CORS (Cross-Origin Resource Sharing)
Understanding cross-origin requests and browser security policies
CORS (Cross-Origin Resource Sharing)
1. What is CORS?
- CORS is a mechanism that selectively relaxes the Same-Origin Policy (SOP), a browser security policy that restricts cross-origin requests.
- Same-Origin Policy (SOP): Only allows a web page to access resources from the same origin (same protocol + domain + port). Any difference counts as a different origin.
- Since modern apps often separate front-end and back-end servers, CORS allows controlled sharing of resources between different origins via HTTP headers.
Figure: Frontend and backend on different origins with CORS headers enabling access.
2. How CORS Works
When a browser makes a cross-origin request, it enforces CORS checks at the client-side (browser) level:
(1) Simple Requests
- Criteria:
GET
,HEAD
, orPOST
with simple headers (e.g.,Content-Type: application/x-www-form-urlencoded
,multipart/form-data
,text/plain
). -
Flow:
- Browser directly sends the request.
-
If the server responds with
Access-Control-Allow-Origin: https://example.com
then the browser allows the response. Otherwise, it blocks it.
(2) Preflight Requests
- Triggered for non-simple requests (e.g.,
PUT
,DELETE
, custom headers, JSONContent-Type
). -
Flow:
- Browser automatically sends an OPTIONS request before the actual request.
-
The server responds with allowed origins, methods, and headers, e.g.:
Access-Control-Allow-Origin: https://example.com Access-Control-Allow-Methods: GET, POST, PUT Access-Control-Allow-Headers: Content-Type, Authorization
- If allowed, the browser sends the actual request. Otherwise, it fails with a CORS error.
-
Preflight responses can be cached by the browser. The cache duration is set with:
Access-Control-Max-Age: 3600
Figure: Typical browser console error when CORS headers are missing or incorrect.
3. Important Characteristics
- Not a security enhancement: CORS doesn’t make requests safer. It selectively relaxes SOP to enable cross-origin resource sharing.
- Browser-only enforcement: CORS is enforced only in browsers. Server-to-server requests (e.g., backend APIs calling each other) are not subject to CORS.
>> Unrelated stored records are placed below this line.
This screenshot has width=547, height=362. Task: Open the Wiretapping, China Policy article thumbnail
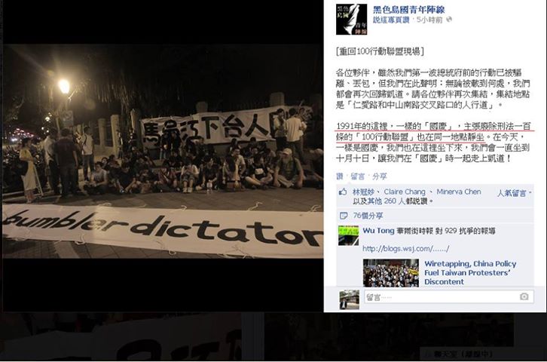[x=391, y=273]
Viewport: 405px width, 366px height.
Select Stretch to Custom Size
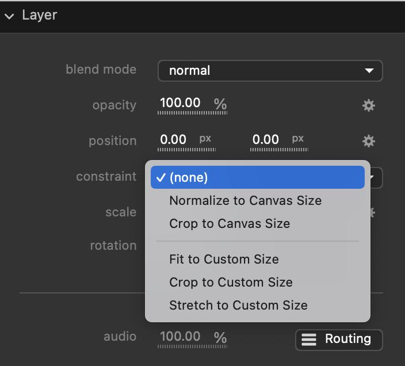(x=238, y=306)
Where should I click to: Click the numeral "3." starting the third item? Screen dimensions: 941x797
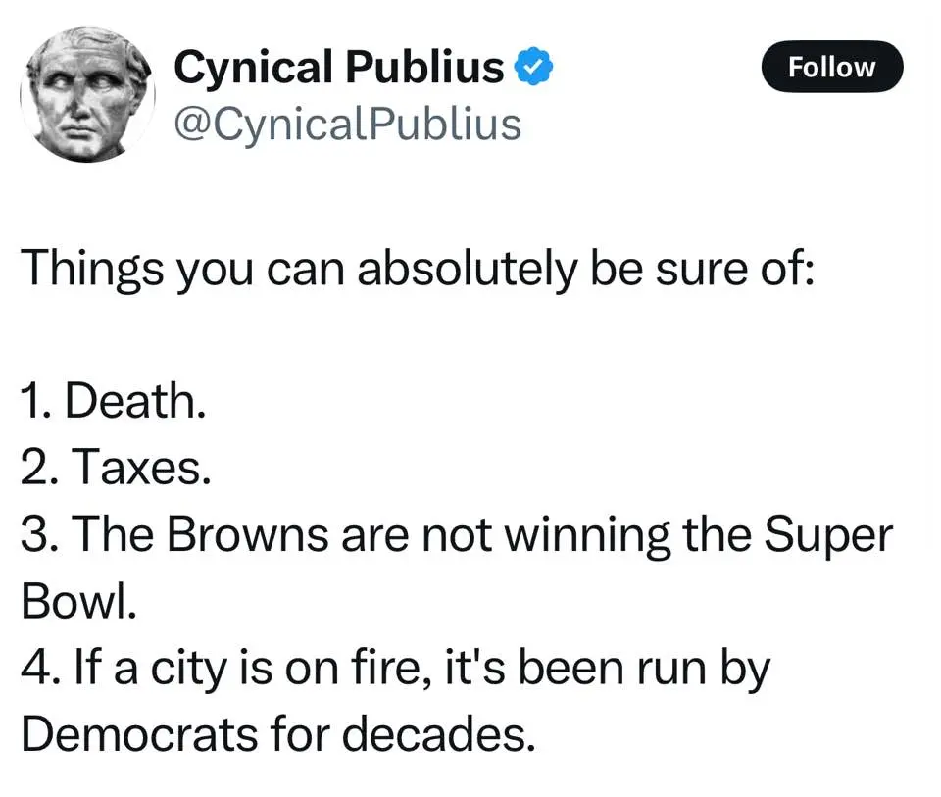tap(37, 535)
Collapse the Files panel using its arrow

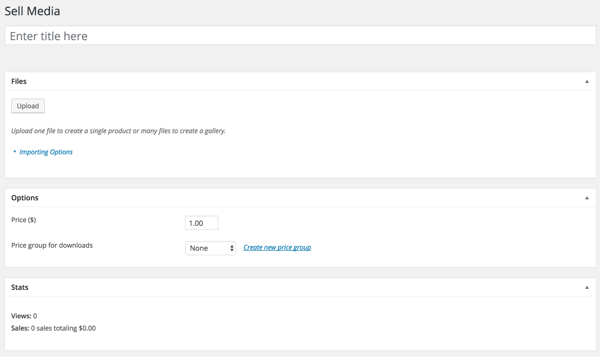click(587, 81)
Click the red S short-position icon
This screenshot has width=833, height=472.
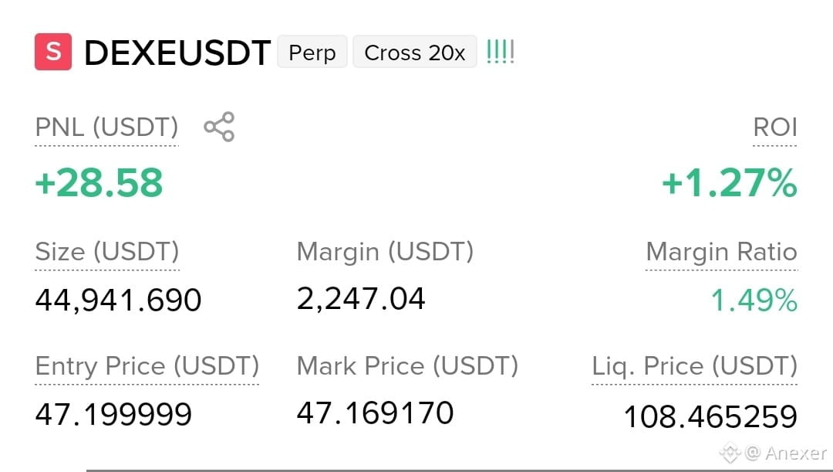click(53, 52)
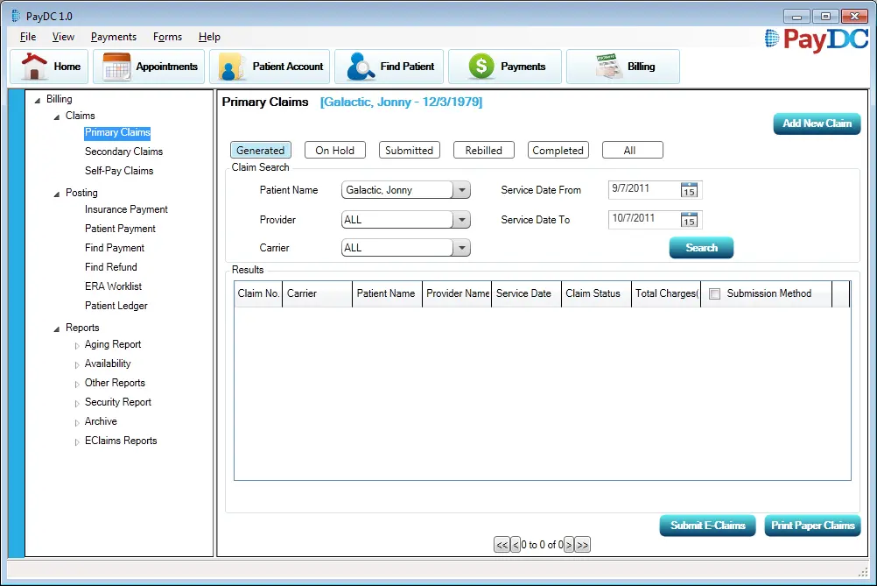Select the Patient Account icon
Viewport: 877px width, 586px height.
pos(231,66)
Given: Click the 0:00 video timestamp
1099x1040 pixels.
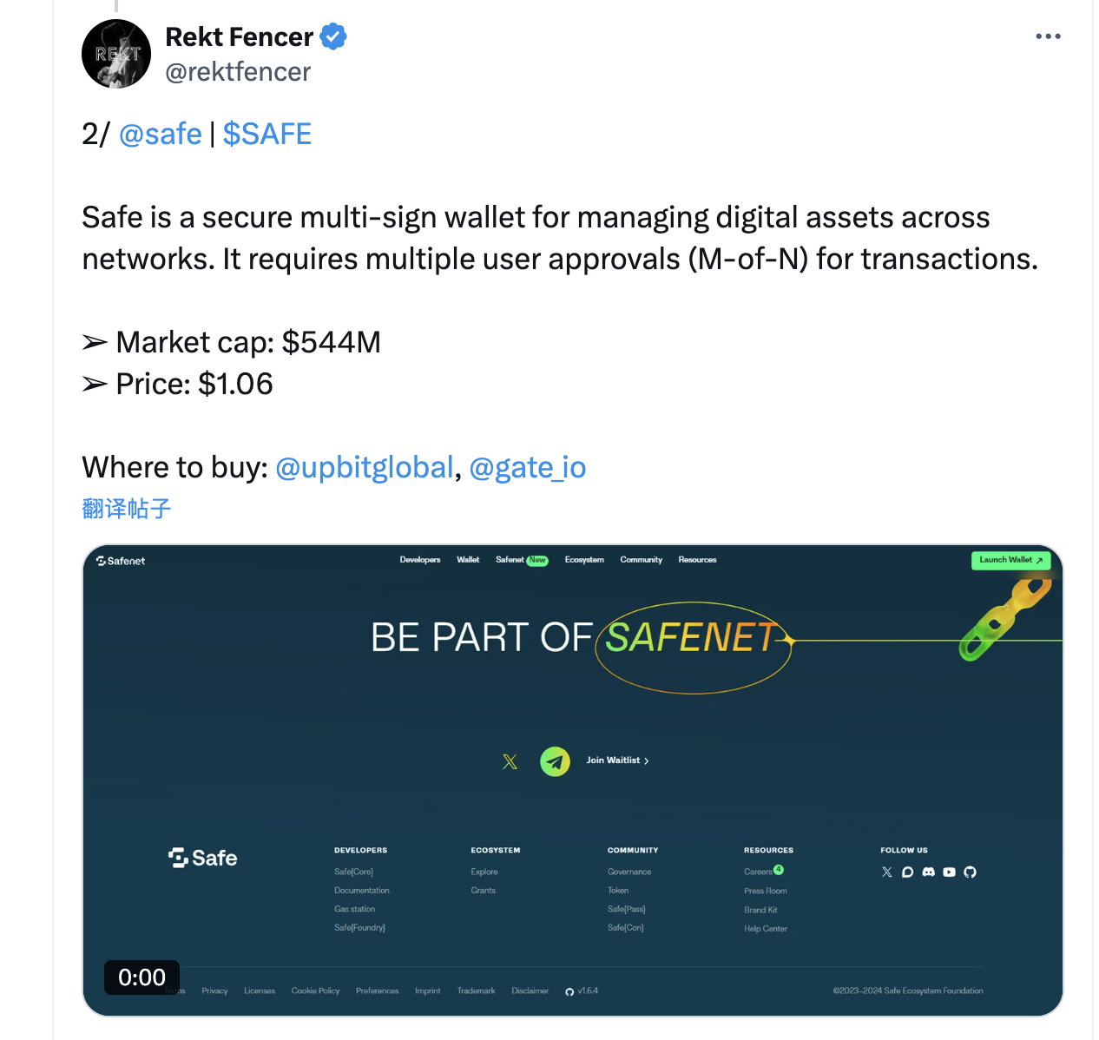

- CORS errors: Occur when a browser blocks a response due to missing/incorrect CORS headers. The request may succeed at the network level, but the response is inaccessible to JS.
4. Why CORS?
- With microservices, CDNs, APIs, and separate front-end/back-end deployments, cross-origin requests are essential.
- CORS provides a standardized way for servers to declare which origins are trusted to access their resources.
5. How to Solve CORS Issues
-
Server-Side Headers (preferred):
-
Configure the server to include appropriate CORS headers. Example in Express:
res.setHeader("Access-Control-Allow-Origin", "https://my-frontend.com"); res.setHeader("Access-Control-Allow-Methods", "GET, POST, PUT, DELETE"); res.setHeader( "Access-Control-Allow-Headers", "Content-Type, Authorization" );
-
-
Proxy Server:
- If the API server cannot be modified, a proxy can be used.
- The front-end talks to the proxy (same origin), and the proxy forwards the request to the external API.
- Since server-to-server requests don’t trigger CORS, this bypasses the restriction.
6. Summary
- CORS = A browser mechanism to safely allow cross-origin requests by using specific HTTP headers.
-
Flow:
- Simple requests → direct + check
Access-Control-Allow-Origin
. - Non-simple requests → preflight
OPTIONS
→ server must confirm allowed origin/methods/headers.
- Simple requests → direct + check
-
Key Points:
- CORS only applies in browsers (not server-to-server).
- Errors occur due to missing/incorrect headers, not because the request failed.
- Solutions include proper server-side headers or using a proxy.